Salvaging a Fallen Cake

It’s Easter weekend and that means a family dinner for me.  I’m supposed to bring dessert.  I make a darn good pound cake, not as good as my Aunt Nina’s, but still good.  That’s a good cake to make a day ahead and it cooks a long time so it’s a good cake if you have a bunch of other stuff you want to get done in the meantime.  I decided that a chocolate pound cake would be a nice change of pace.  I found a Paula Deen recipe for a chocolate buttermilk pound cake and set to work.

Thank goodness for a stand mixer.  It takes a long time to whip 2 sticks of butter, 1/2 cup Crisco and 3 cups of sugar until they’re fluffy.  By the time you’re done with this batter it’s light and fluffy and beautiful.  It has kind of a chocolate mousse texture.  You kind of have to spoon it into the pan because it’s too fluffy to pour.  Yum.  Well, everything smelled and looked wonderful.  The cake rose and rose…and rose.  Now, my large tube pan is easily 5-6 inches tall.  This cake rose about 2 inches above the rim of the pan.  Hmmm.  Those of you who bake know that you can’t open the oven on a rising cake and expect that to go well.  So I didn’t.  My countertop convection oven has a light and a big glass door so you don’t need to open the door. 

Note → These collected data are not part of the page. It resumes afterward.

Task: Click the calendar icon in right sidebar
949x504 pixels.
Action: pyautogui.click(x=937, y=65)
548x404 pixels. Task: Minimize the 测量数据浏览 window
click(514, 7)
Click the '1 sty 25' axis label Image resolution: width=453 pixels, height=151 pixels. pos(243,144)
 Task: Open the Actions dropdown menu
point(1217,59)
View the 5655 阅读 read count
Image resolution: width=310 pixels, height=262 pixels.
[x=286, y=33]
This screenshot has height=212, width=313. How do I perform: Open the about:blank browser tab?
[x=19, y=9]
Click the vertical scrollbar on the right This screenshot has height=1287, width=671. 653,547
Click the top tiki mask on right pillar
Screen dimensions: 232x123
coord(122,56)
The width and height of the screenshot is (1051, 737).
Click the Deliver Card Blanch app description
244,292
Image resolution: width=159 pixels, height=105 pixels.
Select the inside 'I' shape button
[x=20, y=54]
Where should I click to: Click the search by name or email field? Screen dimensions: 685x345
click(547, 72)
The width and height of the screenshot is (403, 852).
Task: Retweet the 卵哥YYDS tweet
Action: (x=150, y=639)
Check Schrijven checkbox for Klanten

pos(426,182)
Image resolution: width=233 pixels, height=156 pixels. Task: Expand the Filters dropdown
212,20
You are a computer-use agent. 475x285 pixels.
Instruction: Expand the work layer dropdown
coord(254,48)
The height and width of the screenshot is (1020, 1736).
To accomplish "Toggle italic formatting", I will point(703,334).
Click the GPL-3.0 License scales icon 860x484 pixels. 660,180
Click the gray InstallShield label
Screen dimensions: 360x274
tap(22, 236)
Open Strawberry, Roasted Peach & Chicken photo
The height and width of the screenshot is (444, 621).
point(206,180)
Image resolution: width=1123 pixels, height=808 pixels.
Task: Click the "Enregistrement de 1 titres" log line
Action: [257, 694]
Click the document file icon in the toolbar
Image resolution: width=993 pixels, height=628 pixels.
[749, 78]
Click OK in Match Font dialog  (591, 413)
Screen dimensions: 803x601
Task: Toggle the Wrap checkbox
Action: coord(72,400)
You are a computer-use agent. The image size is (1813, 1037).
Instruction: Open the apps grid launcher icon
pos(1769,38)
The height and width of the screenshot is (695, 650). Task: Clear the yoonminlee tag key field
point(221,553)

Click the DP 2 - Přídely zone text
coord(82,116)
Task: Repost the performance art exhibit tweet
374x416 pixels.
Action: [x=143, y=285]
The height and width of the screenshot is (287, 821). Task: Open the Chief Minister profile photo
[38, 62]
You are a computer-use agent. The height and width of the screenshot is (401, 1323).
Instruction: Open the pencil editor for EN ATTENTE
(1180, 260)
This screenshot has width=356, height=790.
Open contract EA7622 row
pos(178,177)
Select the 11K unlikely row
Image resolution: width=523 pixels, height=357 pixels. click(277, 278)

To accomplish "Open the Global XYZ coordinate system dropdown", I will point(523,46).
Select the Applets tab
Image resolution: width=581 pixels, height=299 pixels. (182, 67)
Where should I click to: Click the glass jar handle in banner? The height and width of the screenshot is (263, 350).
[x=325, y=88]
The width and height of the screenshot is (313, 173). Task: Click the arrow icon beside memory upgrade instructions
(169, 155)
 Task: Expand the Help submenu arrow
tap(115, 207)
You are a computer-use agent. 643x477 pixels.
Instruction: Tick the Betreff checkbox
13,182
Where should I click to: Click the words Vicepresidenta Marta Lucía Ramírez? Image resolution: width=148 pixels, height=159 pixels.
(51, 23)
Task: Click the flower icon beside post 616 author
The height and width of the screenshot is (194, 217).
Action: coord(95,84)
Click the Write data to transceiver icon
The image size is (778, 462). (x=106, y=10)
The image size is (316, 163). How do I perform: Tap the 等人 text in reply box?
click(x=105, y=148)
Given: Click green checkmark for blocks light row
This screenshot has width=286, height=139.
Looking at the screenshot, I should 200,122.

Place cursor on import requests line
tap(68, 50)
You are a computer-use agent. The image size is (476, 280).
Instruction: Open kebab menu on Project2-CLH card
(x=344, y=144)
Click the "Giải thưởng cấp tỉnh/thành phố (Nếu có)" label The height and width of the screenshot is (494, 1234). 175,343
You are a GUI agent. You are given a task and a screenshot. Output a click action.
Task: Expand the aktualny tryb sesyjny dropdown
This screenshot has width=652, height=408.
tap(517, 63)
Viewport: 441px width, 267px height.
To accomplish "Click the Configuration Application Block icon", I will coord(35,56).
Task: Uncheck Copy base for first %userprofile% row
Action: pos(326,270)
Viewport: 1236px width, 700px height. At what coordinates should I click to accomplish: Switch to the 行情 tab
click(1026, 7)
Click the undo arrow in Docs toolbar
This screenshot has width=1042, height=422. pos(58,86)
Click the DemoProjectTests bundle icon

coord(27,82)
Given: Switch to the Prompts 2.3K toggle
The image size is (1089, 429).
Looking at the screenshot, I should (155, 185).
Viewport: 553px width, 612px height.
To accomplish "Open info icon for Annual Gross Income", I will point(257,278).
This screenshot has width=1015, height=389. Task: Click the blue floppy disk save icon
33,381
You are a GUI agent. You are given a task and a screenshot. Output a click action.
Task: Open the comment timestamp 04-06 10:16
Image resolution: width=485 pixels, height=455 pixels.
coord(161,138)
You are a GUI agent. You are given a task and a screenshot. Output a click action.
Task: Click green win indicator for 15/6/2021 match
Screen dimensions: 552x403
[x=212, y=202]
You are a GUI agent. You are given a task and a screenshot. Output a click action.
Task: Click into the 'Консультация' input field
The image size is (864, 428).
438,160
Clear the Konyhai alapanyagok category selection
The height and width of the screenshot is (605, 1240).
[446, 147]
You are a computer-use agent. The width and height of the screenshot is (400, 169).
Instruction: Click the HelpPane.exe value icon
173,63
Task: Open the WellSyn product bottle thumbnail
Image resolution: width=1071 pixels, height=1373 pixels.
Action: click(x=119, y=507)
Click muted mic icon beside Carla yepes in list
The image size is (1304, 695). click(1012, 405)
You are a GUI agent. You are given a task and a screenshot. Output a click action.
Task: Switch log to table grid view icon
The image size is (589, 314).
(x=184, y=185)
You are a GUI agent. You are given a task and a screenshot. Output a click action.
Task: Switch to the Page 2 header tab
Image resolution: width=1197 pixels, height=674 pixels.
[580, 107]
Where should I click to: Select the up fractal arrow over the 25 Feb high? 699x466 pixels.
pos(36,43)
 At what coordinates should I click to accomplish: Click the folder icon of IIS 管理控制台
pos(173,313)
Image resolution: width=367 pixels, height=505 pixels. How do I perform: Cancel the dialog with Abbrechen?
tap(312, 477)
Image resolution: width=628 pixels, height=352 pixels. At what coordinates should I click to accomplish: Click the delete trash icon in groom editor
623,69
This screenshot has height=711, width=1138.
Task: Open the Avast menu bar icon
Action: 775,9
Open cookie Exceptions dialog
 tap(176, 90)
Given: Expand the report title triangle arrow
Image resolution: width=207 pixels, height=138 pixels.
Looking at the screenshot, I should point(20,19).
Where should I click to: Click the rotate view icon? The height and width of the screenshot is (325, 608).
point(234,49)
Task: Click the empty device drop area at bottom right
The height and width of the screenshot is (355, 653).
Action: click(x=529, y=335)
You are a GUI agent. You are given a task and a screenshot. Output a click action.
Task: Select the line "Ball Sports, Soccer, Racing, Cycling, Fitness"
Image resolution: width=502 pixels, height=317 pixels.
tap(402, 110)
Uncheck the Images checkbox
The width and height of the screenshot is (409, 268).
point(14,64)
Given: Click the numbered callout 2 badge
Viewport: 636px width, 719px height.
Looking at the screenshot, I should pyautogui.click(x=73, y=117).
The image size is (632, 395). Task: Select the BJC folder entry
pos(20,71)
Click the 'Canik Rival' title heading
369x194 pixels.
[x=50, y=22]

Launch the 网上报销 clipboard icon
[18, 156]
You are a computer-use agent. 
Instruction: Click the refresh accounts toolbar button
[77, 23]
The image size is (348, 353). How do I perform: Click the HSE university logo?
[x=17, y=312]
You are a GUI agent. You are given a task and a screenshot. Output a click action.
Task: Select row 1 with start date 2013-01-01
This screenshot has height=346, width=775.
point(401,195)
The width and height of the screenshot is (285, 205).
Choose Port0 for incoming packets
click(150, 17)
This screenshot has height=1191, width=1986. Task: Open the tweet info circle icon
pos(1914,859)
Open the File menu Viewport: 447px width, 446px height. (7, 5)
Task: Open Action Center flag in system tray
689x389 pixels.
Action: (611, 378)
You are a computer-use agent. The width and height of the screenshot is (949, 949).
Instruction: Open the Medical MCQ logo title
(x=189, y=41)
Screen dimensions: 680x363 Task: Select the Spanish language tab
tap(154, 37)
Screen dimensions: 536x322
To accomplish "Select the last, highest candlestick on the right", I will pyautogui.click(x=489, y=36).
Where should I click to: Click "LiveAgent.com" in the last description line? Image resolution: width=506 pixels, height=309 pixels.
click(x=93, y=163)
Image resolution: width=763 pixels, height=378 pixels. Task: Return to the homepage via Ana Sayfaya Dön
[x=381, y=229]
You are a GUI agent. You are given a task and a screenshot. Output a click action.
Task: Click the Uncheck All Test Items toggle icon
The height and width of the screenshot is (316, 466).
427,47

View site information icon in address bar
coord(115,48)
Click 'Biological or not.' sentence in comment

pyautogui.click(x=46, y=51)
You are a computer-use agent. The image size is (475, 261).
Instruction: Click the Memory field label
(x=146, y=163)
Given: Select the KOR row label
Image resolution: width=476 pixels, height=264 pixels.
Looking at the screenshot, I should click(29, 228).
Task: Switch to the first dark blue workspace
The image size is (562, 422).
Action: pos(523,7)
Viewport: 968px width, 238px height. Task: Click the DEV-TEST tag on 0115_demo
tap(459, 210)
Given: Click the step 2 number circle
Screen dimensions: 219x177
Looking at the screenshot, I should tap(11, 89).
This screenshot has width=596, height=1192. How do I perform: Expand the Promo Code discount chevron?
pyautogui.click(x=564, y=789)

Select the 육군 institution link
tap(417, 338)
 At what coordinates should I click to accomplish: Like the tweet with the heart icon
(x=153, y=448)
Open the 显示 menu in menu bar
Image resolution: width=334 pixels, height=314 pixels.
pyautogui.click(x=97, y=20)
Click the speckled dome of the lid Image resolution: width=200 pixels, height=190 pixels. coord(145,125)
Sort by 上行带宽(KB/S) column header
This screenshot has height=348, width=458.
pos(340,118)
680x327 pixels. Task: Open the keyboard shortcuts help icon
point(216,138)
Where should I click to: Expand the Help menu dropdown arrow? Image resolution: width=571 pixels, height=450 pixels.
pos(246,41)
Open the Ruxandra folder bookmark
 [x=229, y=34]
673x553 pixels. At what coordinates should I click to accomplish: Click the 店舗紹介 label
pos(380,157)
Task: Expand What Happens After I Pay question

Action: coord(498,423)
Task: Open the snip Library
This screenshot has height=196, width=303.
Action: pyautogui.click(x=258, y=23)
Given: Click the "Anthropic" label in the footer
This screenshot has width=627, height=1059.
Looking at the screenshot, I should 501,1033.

When you think it’s about done though you have to test it with a knife or skewer.  I always use a bamboo skewer.  Long story short, my cake completely collapsed.  Collapsed such that I couldn’t turn it out of the pan because there was about 3 inches of  air between the cake and the badly broken crust.  Ugh.  There was a time when that would have frustrated me to the point that I would have thrown the cake out and started over.  I had the time since I was actually working a day ahead.  Now though, I consider the 5 eggs, 2 sticks of butter, 3 C of sugar, buttermilk, flour, etc. that I’ve already committed this dessert and look for a way to salvage it.  Trifle is the answer to salvaging any fallen cake.

The cake tastes great.  It’s pretty dense.  More brownie than cake like.   And it’s hideous.  Really uneven.  Not in any way worthy of a cake plate, but plenty worthy of eating.  So here’s the idea.  Break the cake into pieces, slices if you want and layer them in a trifle bowl, or other dish with tall sides, with pudding, whipped cream, fruit, whatever you like.  I use instant pudding.  One of the few things I prefer instant over homemade.  I do make my own whipped cream.  Again, the stand mixer makes that easy.  And I think that frozen, non-dairy whipped topping smells weird.  So there you have it.

Today’s trifle will be fallen chocolate pound cake, chocolate pudding, whipped cream and crumbled Heath bars.  I have a few strawberries for decoration.  And if I don’t mention it no one will ever know that wasn’t the plan all along.
Good? Yes!
Easy? The trifle is easy. Use whatever cake or brownies you want. The pound cake is a little tricker.
Good for company? Absolutely.
Special shopping? Not really. You may not keep buttermilk in the house. Remember though that you can add a little lemon juice to regular milk as a substitute.

Here’s Paula’s recipe.  And here’s hoping that the next time it acts a little better.

The Bag Lady’s Favorite Chocolate Pound Cake


  • 3 cups all-purpose flour
  • 1/2 teaspoon baking soda
  • 1/2 teaspoon baking powder
  • 1/2 teaspoon salt
  • 5 tablespoons cocoa
  • 1 cup (2 sticks) butter, softened
  • 1/2 cup vegetable shortening
  • 3 cups sugar
  • 5 eggs
  • 1 cup buttermilk
  • 1 tablespoon pure vanilla extract


Special equipment: 10-inch bundt pan

Preheat oven to 325 degrees F.

Grease and flour a 10-inch bundt pan. Sift together flour, baking soda, baking powder, salt, and cocoa and set aside. Using an electric mixer, cream together butter, shortening, and sugar until fluffy. Add eggs, 1 at a time, and mix well after each addition.

Add flour and buttermilk alternately to butter mixture, beginning and ending with flour. Add vanilla and mix well. Pour batter into prepared pan. Bake for 1 hour and 45 minutes or until cake is done.

Remove from oven and allow cake to cool in pan for 10 minutes. Invert onto cake plate and serve.